#132
Post
by karmajuice » Thu Jul 02, 2009 3:08 pm
I saw this last night and liked it. I don't think I liked it a whole lot, but I liked it. Some of the sequences were just astounding -- I like how we feel the weight of death every time one of Dillinger's gang dies. They don't glaze over it, Mann lingers on those moments. It's also interesting that people have talked about Depp's performance and how it compares to other gangster performances (whether it's genuine or borrowed from gangster films) because the movie seems very much concerned with the gangster as celebrity. This is most obvious in the cinema at the end, where Manhattan Melodrama is playing, but other moments point to it as well: Dillinger self-consciously considering his publicity and public image ('the public doesn't like kidnapping'), people lining up along the road to watch him ride past, the flashbulbs and crowds whenever he's arrested and put on trial. New mass media like film, radio, and wider newspaper circulation nurtured the folk hero gangsters the same way it nurtured (and continues to nurture) celebrities. Mann is equating the gangster not only with celebrity, but with movie stardom. The two seem interchangeable. I read Depp's performance as very self-conscious, but in a good way: not Depp being self-conscious, but Depp as Dillinger being self-conscious. He's very concerned with his image and the movie mimics that concern. It straddles a fine line between historically accurate drama and an investigation of gangsters and gangster movies (I'm thinking of the over-dramatic shooting at the end with its indulgent slow motion and extreme close-ups; not sure how I feel about that scene but it alludes to other similarly romantic gangster movie endings).

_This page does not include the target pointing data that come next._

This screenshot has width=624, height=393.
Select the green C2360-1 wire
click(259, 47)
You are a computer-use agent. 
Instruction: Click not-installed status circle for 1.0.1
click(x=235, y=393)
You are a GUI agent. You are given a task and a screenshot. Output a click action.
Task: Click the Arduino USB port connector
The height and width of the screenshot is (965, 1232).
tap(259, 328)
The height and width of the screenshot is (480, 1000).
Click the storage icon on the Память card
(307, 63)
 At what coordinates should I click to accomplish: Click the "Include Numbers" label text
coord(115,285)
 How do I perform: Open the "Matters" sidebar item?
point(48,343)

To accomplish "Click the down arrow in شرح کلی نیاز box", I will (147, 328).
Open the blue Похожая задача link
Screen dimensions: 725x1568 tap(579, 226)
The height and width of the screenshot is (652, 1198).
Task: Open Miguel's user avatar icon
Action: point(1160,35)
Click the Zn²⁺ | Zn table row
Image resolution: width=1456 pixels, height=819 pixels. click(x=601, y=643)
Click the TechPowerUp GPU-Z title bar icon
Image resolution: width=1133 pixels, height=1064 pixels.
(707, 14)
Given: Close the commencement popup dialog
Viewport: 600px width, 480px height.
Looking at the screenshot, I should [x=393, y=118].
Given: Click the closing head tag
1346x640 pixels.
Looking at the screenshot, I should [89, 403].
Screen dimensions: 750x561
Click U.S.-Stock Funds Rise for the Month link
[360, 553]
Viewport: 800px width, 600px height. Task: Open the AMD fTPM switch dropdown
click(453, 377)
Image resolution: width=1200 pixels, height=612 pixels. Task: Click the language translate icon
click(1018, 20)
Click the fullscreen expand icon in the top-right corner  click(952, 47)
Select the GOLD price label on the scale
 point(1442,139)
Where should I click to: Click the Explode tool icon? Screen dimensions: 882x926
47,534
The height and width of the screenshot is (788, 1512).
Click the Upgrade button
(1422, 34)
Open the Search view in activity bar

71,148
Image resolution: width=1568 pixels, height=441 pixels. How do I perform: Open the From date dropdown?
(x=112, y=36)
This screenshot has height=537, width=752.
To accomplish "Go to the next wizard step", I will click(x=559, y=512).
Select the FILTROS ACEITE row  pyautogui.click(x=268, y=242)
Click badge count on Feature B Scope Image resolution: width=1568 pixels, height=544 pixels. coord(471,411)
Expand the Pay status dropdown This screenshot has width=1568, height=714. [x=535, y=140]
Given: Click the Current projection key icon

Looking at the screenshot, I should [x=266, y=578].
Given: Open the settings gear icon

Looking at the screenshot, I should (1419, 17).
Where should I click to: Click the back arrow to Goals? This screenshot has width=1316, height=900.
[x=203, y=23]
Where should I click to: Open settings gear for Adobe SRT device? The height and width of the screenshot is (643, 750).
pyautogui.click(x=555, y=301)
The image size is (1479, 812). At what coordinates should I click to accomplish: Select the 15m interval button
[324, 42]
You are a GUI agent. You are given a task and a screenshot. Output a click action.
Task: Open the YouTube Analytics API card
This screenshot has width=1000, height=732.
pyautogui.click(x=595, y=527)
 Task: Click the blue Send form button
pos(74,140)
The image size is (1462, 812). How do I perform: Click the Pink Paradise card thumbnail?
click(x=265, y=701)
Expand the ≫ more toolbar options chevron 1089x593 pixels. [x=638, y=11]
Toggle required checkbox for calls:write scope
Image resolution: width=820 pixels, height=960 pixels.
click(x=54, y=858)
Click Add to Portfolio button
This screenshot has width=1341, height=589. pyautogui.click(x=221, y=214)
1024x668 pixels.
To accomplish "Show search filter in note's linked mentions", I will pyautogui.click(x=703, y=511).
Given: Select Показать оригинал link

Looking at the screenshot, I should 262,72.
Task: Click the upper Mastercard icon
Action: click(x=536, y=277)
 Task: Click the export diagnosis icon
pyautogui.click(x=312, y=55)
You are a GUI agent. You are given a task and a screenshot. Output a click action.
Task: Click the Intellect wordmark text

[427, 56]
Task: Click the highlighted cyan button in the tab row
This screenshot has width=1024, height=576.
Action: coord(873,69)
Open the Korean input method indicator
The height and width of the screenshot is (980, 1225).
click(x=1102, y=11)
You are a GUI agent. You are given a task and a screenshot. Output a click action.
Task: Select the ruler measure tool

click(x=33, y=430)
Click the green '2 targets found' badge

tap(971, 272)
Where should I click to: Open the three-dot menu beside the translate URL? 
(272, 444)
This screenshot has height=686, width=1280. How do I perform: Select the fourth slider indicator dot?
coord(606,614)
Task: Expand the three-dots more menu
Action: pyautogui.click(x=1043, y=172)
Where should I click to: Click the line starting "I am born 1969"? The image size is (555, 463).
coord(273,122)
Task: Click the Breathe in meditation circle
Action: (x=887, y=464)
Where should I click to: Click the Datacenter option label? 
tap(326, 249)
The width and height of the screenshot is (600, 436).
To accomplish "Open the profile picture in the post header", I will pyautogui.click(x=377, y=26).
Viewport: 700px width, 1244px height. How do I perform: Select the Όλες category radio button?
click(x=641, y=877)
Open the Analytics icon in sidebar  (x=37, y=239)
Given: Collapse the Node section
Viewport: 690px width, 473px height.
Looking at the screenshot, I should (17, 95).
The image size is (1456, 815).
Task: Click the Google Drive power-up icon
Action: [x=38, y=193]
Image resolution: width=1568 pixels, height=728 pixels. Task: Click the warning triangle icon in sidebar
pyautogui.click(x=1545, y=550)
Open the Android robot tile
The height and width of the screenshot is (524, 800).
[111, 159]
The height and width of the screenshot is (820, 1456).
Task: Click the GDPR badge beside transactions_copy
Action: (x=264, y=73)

As for the digital versus film argument, I'm not sure how I feel about it. I pivoted between the sentiment Foam expresses and the idea the others have mentioned -- at times it feels artificial (in such a way that I become aware of its artificiality) and at times it feels more immediate, realistic. And then at times I couldn't even tell it was digital. Some of the cinematography in this film was gorgeous, the camerawork was often engaging and occasionally inspired. The orange glow of the scenes with the flares, the gang members hanging onto the car as it drives away, the tour de force shoot-out in the forest (and the fantastic shot of Depp in the extreme foreground adjusting his gun while the agent approaches from the background). So the use of digital video seldom bothered me.
On the other hand, I think digital video will rapidly become a relic (as it exists now, in the sense that the technology will rapidly improve), so while Mann's technique of using digital as an attempt to obtain immediacy (in the sense that it recalls home video, etc) is effective now, I don't think it will be for long. Ten years from now, we won't be accustomed to digital video so much as digital video will gradually progress to the quality of film. Leaving films like this to look a bit antiquated, in the sense that silent era films or home movies from the 50s look antiquated, though obviously not to that extent.